Une équipe de chercheurs de l’université Paris-Sud ont postulé à près de 800 offres d’emploi avec des profils de candidats fictifs. Le but était de mesurer l’impact des profils Facebook de ces candidats sur les réponses des recruteurs. Les profils indiquant une origine étrangère ont reçu jusqu’à deux fois moins de réponses que les autres profils.
Depuis l’avènement de Facebook en 2004, les candidats se posent régulièrement la question : est-ce-que les recruteurs consultent le profil des personnes qui postulent au sein de leur entreprise ? Plusieurs études ont déjà démontré l’importance du profil Facebook des candidats, notamment sur le rôle négatif qu’il pouvait jouer. En effet, les recruteurs ne vont pas sur Facebook pour se renseigner sur les compétences professionnelles des postulants, mais pour avoir un aperçu du mode de vie de ce dernier. Un profil Facebook négatif peut donc vous jouer des tours !
837 candidatures envoyées avec de faux profils
Jusqu’à présent, seules existaient des études déclaratives, les recruteurs pouvaient donc minimiser l’impact du réseau sur leurs processus de recrutement. C’est pour cela que des chercheurs de l’Université Paris-Sud ont mis en place une expérience dans des conditions réelles. Entre mars 2012 et mars 2013, ils ont répondu à 837 offres d’emploi publiées sur Pôle Emploi avec deux CV de candidats fictifs. Les deux profils de candidat sont identiques : âge, sexe, compétences, adresse, diplômes, expériences et noms d’origine française. Rien ne pouvait donc les différencier en terme de candidatures.
En revanche, leurs deux profils Facebook paramétrés sur la visibilité publique variaient. Le premier candidat indique être né à Brive-la-Gaillarde et parler italien, tandis que le second affichait comme lieu de naissance Marrakech et comme langue parlée l’arabe marocain.

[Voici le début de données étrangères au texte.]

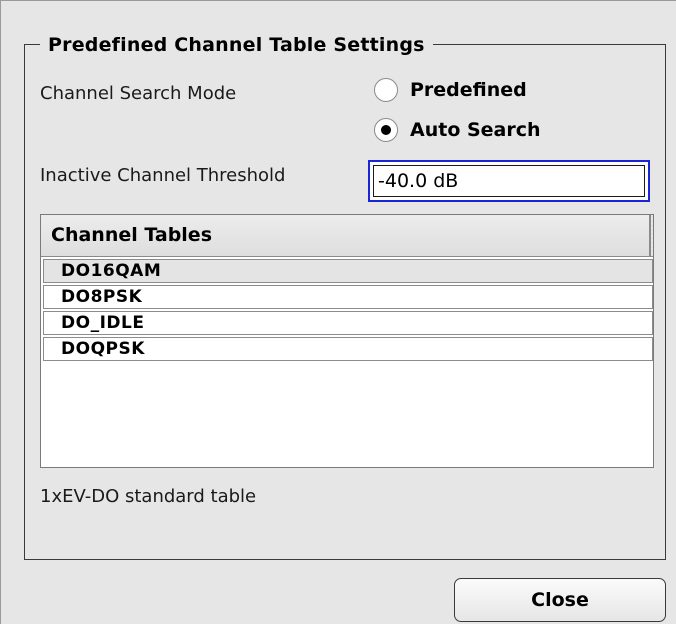 This screenshot has width=676, height=624. I want to click on inactive-threshold-value: -40.0 dB, so click(509, 181).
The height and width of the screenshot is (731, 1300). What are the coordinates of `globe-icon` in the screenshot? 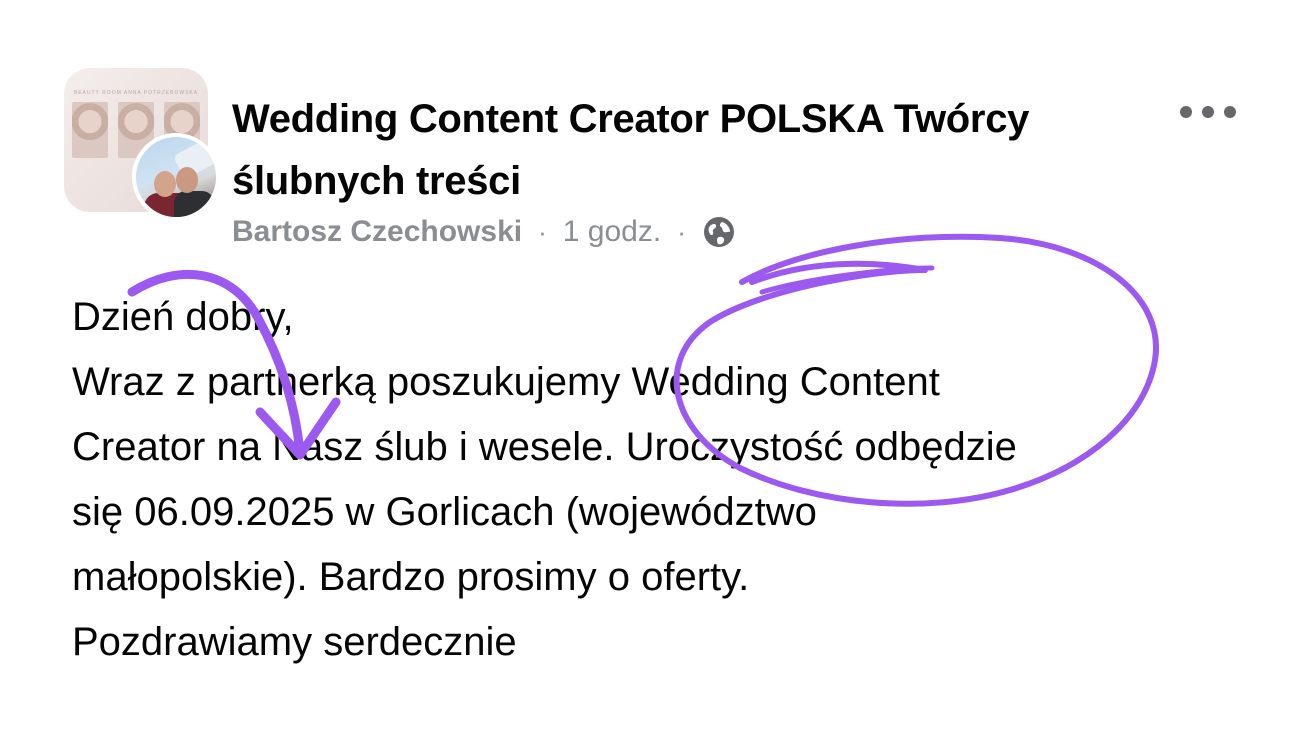 It's located at (719, 232).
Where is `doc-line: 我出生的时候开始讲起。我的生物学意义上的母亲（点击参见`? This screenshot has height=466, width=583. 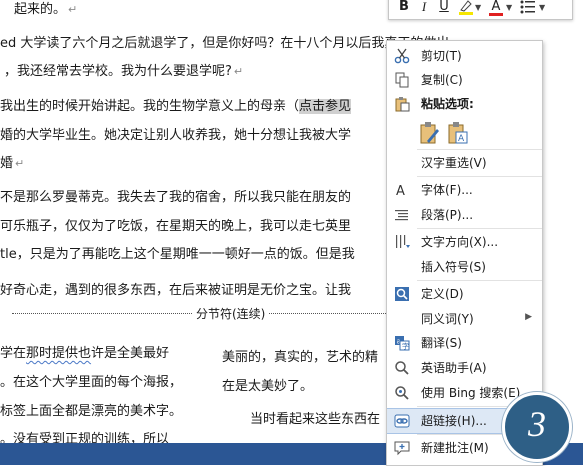 doc-line: 我出生的时候开始讲起。我的生物学意义上的母亲（点击参见 is located at coordinates (176, 106).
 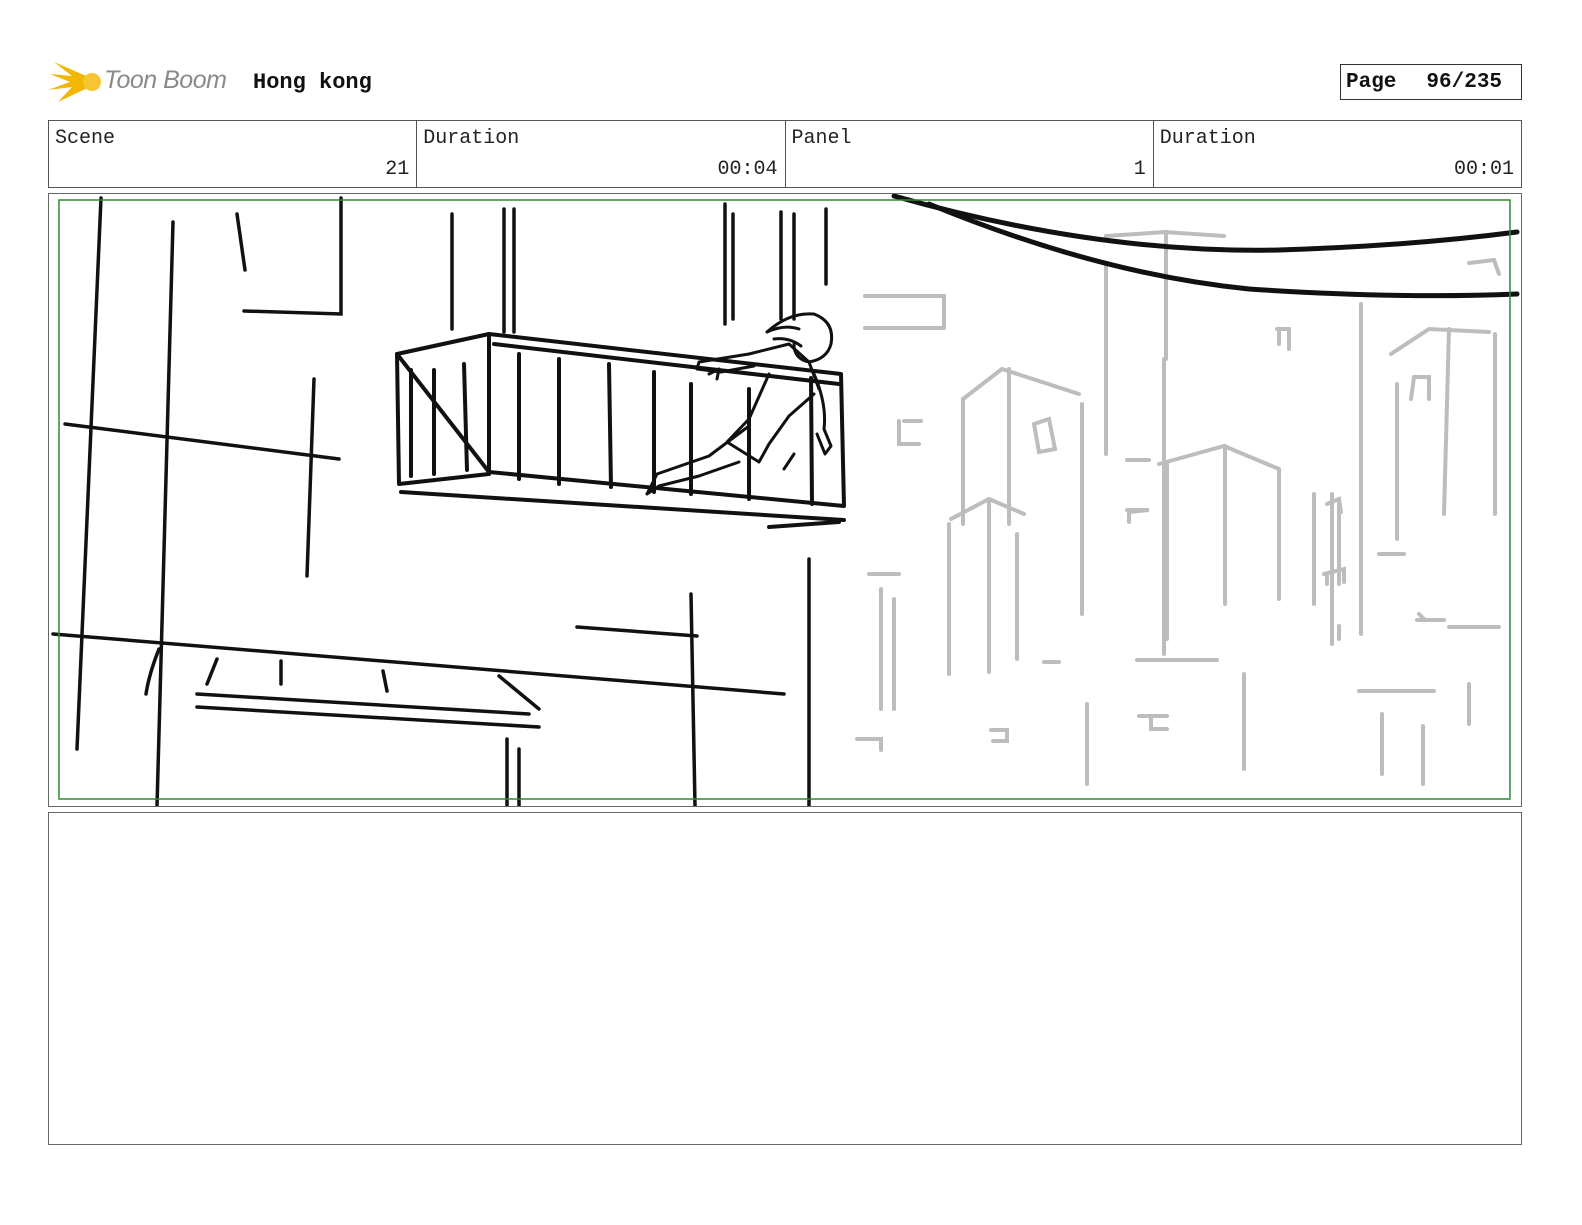 What do you see at coordinates (1208, 138) in the screenshot?
I see `panel-duration-label: Duration` at bounding box center [1208, 138].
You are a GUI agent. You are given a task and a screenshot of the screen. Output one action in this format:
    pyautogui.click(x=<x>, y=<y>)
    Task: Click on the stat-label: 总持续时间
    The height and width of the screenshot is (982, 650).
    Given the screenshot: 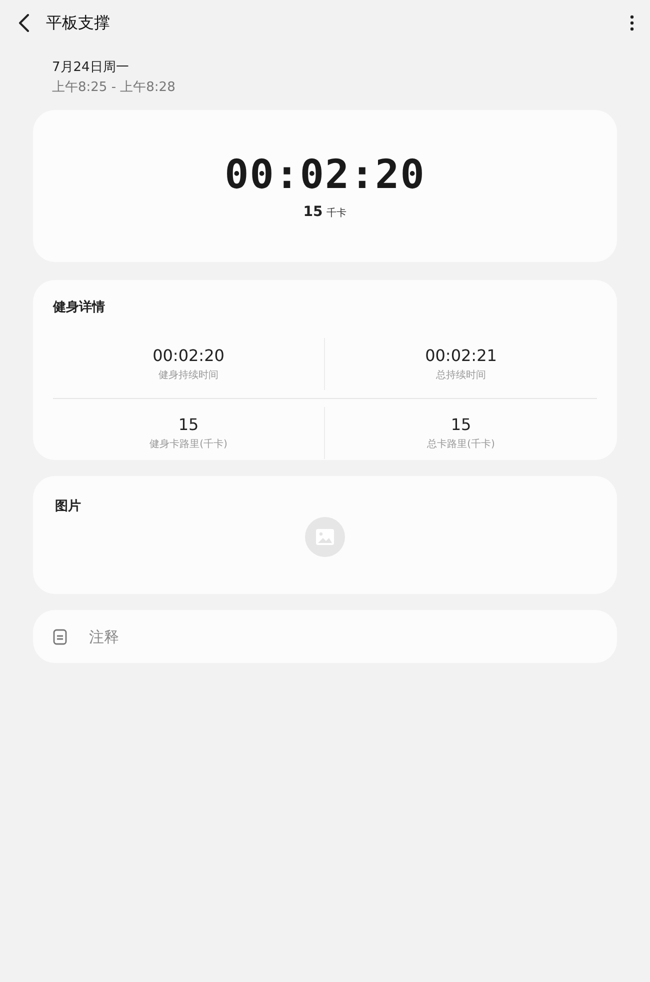 What is the action you would take?
    pyautogui.click(x=461, y=375)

L’écart de réponses positives peut atteindre 55,7%
Les résultats de ces candidatures sont frappants : le candidat né à Marrakech a reçu un taux de réponses positives de 13,4%, contre 21,3% pour l’autre candidat. A partir du mois d’octobre, le test se poursuit avec des candidats moins expérimentés, pour juger si l’ancienneté pouvait compenser la discrimination sur l’origine. Dans ce cas-là, l’écart se creuse : 7,1% de réponses positives pour le candidat d’origine marocaine, contre 16% pour son homologue.
En décembre 2012, Facebook change la présentation des pages profils de ses membres. Seule la ville d’origine apparaît au premier coup d’oeil, tandis que les langues parlées apparaissent seulement dans un sous-onglet. L’étude montre alors que l’écart entre les candidats se réduit considérablement à ce moment-là. Dans le graphique ci-dessous, les pointillés indiquent la date du changement d’affichage des profils sur Facebook. La ligne bleu représente le taux de candidature du candidat de Marrakech, et la ligne rouge les retours du candidat de Brive.
Facebook influe dans le recrutement, l’origine ethnique aussi…
Cette étude a donc utilisé la discrimination pour montrer l’impact de Facebook sur les processus de recrutement des entreprises. “L’étude a utilisé la discrimination comme un moyen indirect pour montrer l’usage de Facebook par les recruteurs”, un champs peu exploré jusque là, précise Nicolas Soulié, co-auteur de l’étude. Facebook joue un rôle toujours aussi important dans le recrutement, notamment en ce qui concerne le contrôle du mode de vie des candidats. Autre enseignement de l’étude, la discrimination à l’embauche sur le critère de l’origine ethnique est toujours aussi présent.